▸ **Work to be completed**
Give only the number of lines in the records that contain the word "will".

▸ **Items from a dataset**
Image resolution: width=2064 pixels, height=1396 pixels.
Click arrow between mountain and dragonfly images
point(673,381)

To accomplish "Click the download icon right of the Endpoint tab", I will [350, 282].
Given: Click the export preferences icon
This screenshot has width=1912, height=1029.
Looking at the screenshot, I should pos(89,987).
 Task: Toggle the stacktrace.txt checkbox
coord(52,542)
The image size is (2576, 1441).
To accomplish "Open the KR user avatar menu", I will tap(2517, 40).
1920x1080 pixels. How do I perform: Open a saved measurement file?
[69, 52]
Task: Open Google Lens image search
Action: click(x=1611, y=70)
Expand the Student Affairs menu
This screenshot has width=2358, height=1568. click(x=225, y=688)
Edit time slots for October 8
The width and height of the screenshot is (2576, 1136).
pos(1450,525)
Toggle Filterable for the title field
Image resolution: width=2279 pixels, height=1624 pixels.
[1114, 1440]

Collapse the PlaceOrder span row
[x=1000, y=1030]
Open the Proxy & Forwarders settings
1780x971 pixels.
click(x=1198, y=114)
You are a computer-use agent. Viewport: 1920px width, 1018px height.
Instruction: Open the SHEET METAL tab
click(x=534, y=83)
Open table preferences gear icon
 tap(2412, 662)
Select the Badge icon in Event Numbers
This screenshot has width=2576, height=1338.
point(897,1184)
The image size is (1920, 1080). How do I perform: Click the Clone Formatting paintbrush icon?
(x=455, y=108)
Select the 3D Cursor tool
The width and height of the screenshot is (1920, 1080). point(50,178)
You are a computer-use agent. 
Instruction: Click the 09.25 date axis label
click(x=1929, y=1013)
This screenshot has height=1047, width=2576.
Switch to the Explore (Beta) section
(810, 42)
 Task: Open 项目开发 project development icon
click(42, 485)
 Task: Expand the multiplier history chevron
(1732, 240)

▸ **Answer to this task**
2